DIRECTIONS:
In the records below, find the line with "Instruction: Open the" and the line with "Click the Flytt". Print both exactly, along with every line between them, and no other line.

PROVIDED RECORDS:

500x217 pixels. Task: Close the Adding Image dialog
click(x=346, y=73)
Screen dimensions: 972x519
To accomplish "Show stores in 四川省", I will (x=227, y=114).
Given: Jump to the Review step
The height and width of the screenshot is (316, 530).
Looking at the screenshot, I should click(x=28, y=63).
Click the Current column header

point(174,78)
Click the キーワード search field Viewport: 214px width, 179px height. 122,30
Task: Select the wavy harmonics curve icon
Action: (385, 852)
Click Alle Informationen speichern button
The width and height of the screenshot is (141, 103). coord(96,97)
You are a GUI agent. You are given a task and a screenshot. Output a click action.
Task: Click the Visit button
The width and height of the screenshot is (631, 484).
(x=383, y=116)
* * *
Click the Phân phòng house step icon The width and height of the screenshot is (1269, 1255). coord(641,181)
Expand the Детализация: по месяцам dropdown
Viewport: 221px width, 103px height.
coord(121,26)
--
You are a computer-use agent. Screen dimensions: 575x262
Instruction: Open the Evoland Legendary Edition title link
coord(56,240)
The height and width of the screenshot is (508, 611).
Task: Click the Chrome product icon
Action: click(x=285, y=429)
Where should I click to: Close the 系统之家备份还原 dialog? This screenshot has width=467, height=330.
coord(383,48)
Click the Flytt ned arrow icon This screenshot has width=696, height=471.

REPLY TO THE TASK:
Instruction: Open the Evoland Legendary Edition title link
coord(56,240)
The height and width of the screenshot is (508, 611).
Task: Click the Chrome product icon
Action: click(x=285, y=429)
Where should I click to: Close the 系统之家备份还原 dialog? This screenshot has width=467, height=330.
coord(383,48)
Click the Flytt ned arrow icon This screenshot has width=696, height=471.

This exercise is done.